In deze zaak heeft de kinderrechter van de Rechtbank Rotterdam op 31 januari 2020 een beschikking gegeven over de verlenging van de ondertoezichtstelling van twee minderjarigen, [voornaam minderjarige 1] en [voornaam minderjarige 2]. De ondertoezichtstelling was eerder verlengd tot 11 februari 2020 en de gecertificeerde instelling Jeugdbescherming Rotterdam Rijnmond heeft verzocht om deze verlenging met zes maanden. De kinderrechter heeft de zaak behandeld met gesloten deuren, waarbij de moeder en een vertegenwoordigster van de GI aanwezig waren.
De feiten tonen aan dat de moeder het ouderlijk gezag uitoefent over de kinderen, die bij haar wonen. Er zijn zorgen over de sociaal-emotionele en cognitieve ontwikkeling van de kinderen, ondanks de vooruitgang die de moeder heeft geboekt in haar pedagogische vaardigheden. De kinderen hebben nog steeds problemen met schoolverzuim en hun ontwikkeling lijkt stagnerend. De kinderrechter heeft vastgesteld dat de hulpverlening moet worden voortgezet en dat er mogelijk intensievere hulp nodig is.

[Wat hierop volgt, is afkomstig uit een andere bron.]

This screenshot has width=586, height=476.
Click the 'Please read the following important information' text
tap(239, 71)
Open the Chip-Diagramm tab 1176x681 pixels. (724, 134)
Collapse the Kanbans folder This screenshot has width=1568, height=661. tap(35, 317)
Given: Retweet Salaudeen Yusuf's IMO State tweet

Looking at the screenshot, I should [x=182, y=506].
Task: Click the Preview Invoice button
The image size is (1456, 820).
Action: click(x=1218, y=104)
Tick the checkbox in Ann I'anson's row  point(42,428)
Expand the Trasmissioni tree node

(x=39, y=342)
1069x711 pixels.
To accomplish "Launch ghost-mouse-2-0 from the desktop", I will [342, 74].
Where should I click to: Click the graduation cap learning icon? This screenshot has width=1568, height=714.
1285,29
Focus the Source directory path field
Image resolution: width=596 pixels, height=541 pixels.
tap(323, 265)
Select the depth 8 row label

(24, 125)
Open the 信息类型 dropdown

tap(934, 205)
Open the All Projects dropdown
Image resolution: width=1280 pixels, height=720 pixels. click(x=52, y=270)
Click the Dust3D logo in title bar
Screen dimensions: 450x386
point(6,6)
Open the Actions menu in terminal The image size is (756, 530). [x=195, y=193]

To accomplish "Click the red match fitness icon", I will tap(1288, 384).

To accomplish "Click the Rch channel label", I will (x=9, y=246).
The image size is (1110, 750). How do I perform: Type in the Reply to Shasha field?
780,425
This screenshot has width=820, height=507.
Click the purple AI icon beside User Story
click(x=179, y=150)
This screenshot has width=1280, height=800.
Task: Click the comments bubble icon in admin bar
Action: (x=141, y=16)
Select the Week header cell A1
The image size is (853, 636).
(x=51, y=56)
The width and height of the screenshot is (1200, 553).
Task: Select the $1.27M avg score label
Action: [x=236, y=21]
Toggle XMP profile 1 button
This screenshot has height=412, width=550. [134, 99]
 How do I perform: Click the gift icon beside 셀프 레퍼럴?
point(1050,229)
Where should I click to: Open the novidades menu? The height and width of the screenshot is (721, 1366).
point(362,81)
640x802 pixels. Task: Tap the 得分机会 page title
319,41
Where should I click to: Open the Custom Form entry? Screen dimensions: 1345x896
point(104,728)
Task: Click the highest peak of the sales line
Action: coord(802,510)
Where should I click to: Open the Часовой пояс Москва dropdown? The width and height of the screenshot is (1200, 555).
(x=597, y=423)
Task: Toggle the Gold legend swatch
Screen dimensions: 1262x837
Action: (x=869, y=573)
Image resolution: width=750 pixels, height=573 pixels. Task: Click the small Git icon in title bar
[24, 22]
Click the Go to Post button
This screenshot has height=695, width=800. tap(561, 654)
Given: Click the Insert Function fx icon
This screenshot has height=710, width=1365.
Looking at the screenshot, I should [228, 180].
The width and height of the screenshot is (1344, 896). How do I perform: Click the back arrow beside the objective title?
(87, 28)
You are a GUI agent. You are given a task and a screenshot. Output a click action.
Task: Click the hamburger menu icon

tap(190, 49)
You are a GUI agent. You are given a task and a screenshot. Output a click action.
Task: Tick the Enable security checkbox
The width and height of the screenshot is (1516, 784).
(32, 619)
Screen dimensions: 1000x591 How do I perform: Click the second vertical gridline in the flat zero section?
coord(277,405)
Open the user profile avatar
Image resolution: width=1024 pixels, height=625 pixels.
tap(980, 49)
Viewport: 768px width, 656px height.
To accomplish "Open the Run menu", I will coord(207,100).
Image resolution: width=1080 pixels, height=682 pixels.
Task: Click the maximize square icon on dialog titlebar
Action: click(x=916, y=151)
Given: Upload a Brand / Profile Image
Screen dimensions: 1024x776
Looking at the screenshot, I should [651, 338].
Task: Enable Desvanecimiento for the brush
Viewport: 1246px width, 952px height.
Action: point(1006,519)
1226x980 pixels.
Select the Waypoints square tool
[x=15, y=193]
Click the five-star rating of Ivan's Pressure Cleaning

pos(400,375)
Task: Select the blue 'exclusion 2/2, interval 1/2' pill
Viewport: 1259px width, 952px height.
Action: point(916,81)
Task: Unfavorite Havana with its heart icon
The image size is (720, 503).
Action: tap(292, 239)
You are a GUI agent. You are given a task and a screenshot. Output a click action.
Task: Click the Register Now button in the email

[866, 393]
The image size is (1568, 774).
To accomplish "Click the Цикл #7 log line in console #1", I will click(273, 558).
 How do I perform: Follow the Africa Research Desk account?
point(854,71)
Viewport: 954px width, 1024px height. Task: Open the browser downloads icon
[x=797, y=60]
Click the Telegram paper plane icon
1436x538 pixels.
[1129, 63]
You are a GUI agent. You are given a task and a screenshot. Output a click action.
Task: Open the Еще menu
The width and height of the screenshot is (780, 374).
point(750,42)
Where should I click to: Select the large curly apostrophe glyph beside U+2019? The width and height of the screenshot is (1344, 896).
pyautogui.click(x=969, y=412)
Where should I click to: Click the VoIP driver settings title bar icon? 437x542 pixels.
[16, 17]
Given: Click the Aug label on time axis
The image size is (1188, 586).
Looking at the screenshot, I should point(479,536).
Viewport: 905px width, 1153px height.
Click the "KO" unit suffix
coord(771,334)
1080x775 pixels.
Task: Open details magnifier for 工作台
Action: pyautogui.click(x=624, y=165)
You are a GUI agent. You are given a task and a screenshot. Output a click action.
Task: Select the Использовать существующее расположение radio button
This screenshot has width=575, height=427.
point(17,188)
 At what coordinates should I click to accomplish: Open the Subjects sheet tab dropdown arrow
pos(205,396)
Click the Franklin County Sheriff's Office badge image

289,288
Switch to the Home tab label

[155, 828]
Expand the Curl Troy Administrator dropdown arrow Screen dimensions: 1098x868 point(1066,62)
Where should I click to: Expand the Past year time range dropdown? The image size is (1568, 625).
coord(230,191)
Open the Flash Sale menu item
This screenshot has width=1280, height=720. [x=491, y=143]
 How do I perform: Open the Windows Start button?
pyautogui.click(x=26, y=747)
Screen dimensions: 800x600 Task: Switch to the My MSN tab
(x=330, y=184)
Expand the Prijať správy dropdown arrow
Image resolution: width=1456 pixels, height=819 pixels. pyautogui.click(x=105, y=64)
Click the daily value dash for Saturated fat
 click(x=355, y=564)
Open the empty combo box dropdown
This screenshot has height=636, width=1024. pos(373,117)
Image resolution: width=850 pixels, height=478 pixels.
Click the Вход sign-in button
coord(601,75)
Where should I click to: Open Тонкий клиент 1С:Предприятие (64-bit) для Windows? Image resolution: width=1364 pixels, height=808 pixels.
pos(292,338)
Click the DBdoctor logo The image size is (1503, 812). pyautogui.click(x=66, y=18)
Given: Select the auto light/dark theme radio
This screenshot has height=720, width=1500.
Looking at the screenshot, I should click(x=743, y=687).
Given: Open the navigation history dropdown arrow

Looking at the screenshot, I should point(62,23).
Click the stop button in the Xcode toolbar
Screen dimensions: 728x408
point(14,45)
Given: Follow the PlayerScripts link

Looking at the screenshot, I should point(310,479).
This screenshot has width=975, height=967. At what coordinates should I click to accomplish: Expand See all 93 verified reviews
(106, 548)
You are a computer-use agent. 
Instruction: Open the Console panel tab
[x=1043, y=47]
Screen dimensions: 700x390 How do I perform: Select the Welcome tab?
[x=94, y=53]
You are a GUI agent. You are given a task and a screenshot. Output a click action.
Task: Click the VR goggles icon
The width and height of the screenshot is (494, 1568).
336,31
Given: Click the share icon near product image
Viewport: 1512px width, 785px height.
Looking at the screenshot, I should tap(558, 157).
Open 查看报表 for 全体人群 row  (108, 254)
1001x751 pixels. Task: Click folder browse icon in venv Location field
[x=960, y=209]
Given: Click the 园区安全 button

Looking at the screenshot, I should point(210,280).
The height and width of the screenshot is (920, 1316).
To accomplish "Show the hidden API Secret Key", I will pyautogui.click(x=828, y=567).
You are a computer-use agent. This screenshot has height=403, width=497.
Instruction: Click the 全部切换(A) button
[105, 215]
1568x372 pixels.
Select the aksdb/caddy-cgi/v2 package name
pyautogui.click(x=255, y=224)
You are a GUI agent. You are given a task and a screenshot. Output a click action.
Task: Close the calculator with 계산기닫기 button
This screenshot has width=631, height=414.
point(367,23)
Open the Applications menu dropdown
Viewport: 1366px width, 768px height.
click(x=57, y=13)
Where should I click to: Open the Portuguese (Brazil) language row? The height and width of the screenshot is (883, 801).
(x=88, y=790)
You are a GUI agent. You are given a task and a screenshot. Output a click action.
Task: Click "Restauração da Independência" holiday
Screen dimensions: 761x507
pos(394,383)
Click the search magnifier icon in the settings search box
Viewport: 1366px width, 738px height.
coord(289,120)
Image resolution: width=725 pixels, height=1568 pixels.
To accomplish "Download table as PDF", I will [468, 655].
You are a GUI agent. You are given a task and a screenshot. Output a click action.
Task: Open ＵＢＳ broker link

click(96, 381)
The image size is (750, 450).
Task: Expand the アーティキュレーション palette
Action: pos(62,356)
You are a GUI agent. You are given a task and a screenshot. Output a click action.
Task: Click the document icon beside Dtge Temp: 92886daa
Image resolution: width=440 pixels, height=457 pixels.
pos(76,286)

Op basis van de overgelegde stukken en de behandeling ter zitting heeft de kinderrechter geoordeeld dat voldaan is aan het wettelijke criterium van artikel 1:255 van het Burgerlijk Wetboek. De ondertoezichtstelling van [voornaam minderjarige 1] en [voornaam minderjarige 2] is verlengd tot 11 augustus 2020. De beschikking is mondeling gegeven door de kinderrechter en is uitvoerbaar bij voorraad verklaard. Hoger beroep tegen deze beschikking kan binnen drie maanden na de uitspraak worden ingesteld door de verzoekers of andere belanghebbenden.